The main façade of the Tomb of the Soldier is 14 meters high and has four columns topped with Nabataean capitals. Above these columns are a frieze and a pediment. Between the four columns there are three niches, each containing an inset male stone figure made out of six limestone blocks. The middle inset figure is dressed in a Graeco-Roman military style cuirass.

There is one entrance to the tomb, which lies in the center of the façade. Above this entrance is a Doric entablature with a pattern of alternating triglyphs and metopes. Directly above it is a simple pediment.

- Door
The entrance to the tomb appears to have had two small carved pillars framing its doorway, although the left column (from the perspective of one looking at the facade) has eroded away. It measures only 1.6 m in width but 3.6 m in height. According to Schmid, this is significant because this door is surprisingly narrow for such a monumental construction.

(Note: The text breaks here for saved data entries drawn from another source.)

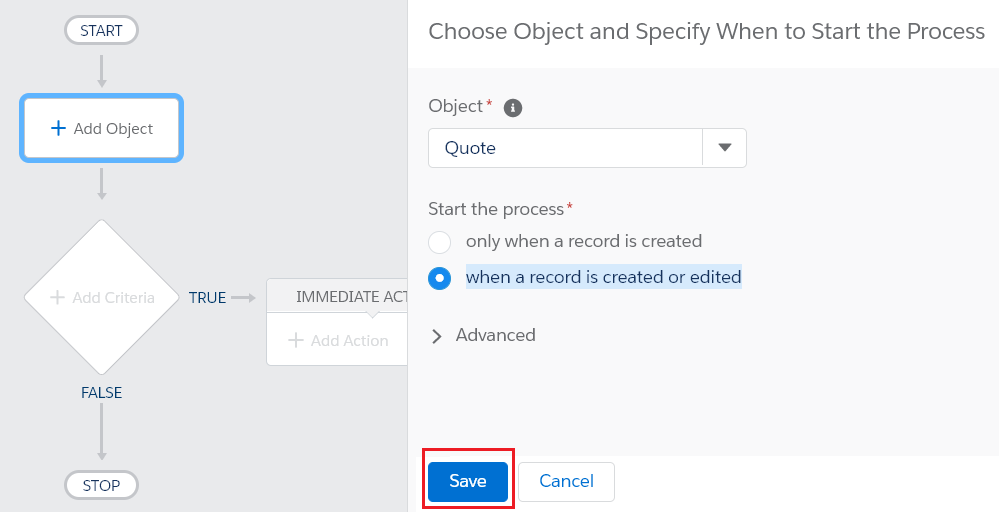Image resolution: width=999 pixels, height=513 pixels.
Task: Click the Add Object node
Action: (101, 128)
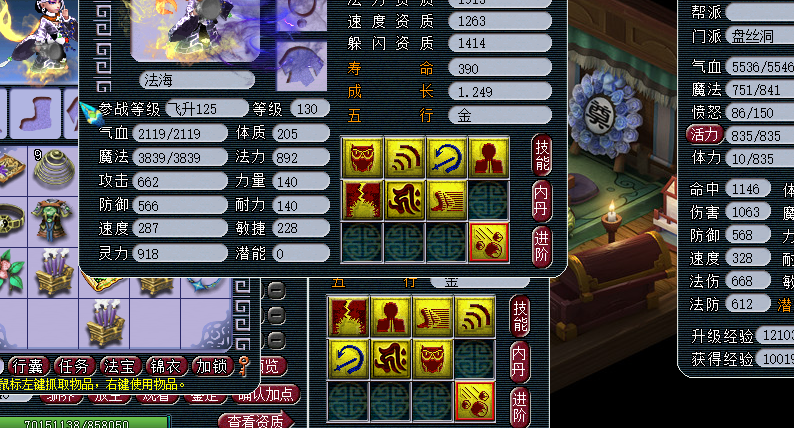794x428 pixels.
Task: Select the owl skill icon in 法海's skill grid
Action: click(x=362, y=157)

The threshold of the door and the interior floor of the tomb were built of huge stone slabs at a height exactly one meter higher than the elevation of the courtyard, with two stone steps leading to the threshold. The stone threshold may have been topped by a wooden threshold, judging by archaeological evidence of charcoal fragments that have been excavated in the area.

- Statuary
The architectural language of the three carved male figure reliefs is also significant.  The central figure wears the aforementioned Graeco-Roman cuirass, and is flanked by two young male figures who are almost nude and standing in the contrapposto position. According to Schmid, these characteristics are in keeping with Mediterranean artistic and iconographic traditions; however, interestingly, despite mutilation, both of their heads show evidence that they had long hair. Long hair on male statuary was not in keeping with how Roman or Greek males were depicted during this time period, and so some archaeologists see this as a clear indication of Nabatean background or influence of the subject.

- Analysis
The architectural characteristics of the façade of the Tomb of the Soldier are similar to that of the façade of the Urn Tomb at Petra. Both tombs have three alcoves framed by the four main columns, and both appear (despite the more eroded nature of the Roman Soldier Tomb) to have a very similar central entrance, column, frieze, and pediment decoration.

====Interior====
Inside the Tomb of the Soldier, there are two distinct spaces. The first is a space with several niches carved into the wall, most likely for burial purposes. To the left there is a doorway leading to the second space, an antechamber with bare walls.

===Courtyard===
In the foreground of the tomb are the architectural remains of a courtyard which was encircled by a colonnade and a two-story building on the right side of the tomb façade. There also are the remains of several large cisterns which supplied water to the complex.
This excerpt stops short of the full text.